Personalised Outcomes
Through the development of the market place and safeguarding outcomes, people will have the choices of finding the right care and support at the right times in their lives.
Building Community Capacity
Enabling people, voluntary organisations and the community to proactively manage their wellbeing and increase their resilience to succeed during periods of crisis.
Workforce Development and Quality
Both internal and external workforces will be developed to deal with the changing and growing demands facing the health and social care economy in the next 5 years. This will require staff to adapt to flexible, multi-disciplinary ways of working.
Integration The scale of the change required cannot be managed in isolation; people do not access care and support from just one single source. Slough services will continue to be commissioned from a whole systems perspective around the best outcomes for residents.

What is this telling us?

There is a substantial challenge facing adult social care in Slough to meet the increasing needs of the population while making significant efficiency savings.

The adult social care transformation programme aims to meet this challenge by using community assets, being physically located within the community and assessing needs using a different approach to needs assessment focusing on people’s assets.

What are the gaps and unmet needs?

The adult social care reform programme blueprint highlights five key gaps in the current service that have driven the need for reform:

  • the system is slow, it reacts to crisis not before
  • society is not making the most of the skills and talents that communities have to offer
  • though they make a vital contribution to many thousands of people. carers are not treated equitably during the current assessment and support planning processes, hampering their access to support services and reducing their ability to continue in their caring roles
  • people do not have access to good information and advice and are consequently not empower to take control of their lives
  • people often feel ‘bounced around’ and have to fight the system to have the joined-up health, care and support they need.

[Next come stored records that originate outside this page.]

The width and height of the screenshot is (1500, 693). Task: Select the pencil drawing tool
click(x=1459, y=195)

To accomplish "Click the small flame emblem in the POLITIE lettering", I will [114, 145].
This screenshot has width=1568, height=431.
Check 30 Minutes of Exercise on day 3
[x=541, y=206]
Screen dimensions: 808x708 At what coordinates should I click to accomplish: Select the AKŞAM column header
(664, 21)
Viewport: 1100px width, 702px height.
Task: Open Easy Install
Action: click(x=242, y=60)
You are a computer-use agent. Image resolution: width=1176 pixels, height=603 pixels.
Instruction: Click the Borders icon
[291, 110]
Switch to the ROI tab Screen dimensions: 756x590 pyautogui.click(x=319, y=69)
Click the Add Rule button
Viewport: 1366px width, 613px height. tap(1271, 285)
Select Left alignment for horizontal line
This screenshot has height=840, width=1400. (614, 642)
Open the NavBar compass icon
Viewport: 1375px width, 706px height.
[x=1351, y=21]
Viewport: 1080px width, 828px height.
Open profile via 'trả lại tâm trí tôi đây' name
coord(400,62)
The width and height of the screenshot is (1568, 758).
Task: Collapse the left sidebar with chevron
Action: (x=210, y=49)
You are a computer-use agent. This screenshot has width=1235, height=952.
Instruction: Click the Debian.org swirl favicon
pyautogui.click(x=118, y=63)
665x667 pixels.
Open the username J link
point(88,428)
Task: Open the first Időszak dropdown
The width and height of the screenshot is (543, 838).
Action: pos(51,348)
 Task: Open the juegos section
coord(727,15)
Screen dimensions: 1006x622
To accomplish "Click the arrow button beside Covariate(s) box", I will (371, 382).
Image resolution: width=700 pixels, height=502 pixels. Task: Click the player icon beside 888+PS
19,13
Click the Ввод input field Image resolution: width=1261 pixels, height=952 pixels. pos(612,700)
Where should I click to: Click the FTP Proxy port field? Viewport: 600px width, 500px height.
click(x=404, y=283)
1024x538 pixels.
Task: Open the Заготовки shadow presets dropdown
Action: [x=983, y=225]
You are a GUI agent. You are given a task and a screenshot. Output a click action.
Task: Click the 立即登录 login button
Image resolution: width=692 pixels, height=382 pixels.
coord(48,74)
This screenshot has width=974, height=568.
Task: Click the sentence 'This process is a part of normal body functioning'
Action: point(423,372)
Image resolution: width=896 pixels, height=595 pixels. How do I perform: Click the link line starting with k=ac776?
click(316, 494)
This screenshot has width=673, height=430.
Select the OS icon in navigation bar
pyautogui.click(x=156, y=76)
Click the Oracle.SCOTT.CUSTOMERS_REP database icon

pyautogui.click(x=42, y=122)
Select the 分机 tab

What are the key inequalities?

By definition, those in need of social care services are vulnerable and therefore at risk of experiencing poorer health outcomes than the general population.

  • Self-funders

    As previously highlighted, those able to afford to finance their care privately (‘self funders’) are required to arrange their support services independently. This means that this group remains largely unknown to the local authority and so supporting prevention of deterioration in health or independence is difficult.
    In addition to this there are a group of self-funders whose private income only marginally exceeds the threshold of funding who are financially vulnerable. (Source: Just Ageing? AgeConcern and Help The Aged).
  • Black and minority ethnic (BME) groups

    Older people from black and minority ethnic groups are known to be under-represented in their use of health and social care. Barriers to accessing services include lack of information, language difficulties and differing expectations of services. (Source: Race Equality Foundation).

Recommendations for consideration for key organisations

  • To continue working towards integration of health and social care.
  • To continue to explore joint health and social care personal budgets.
  • To continue to develop models to enable people to take more responsibility for their own care and support with the assistance of council, voluntary sector and NHS partners.
  • To make more effective use of local assets and to develop community resilience.
  • To support people through the pathway by providing clear and concise information and advice in a seamless manner.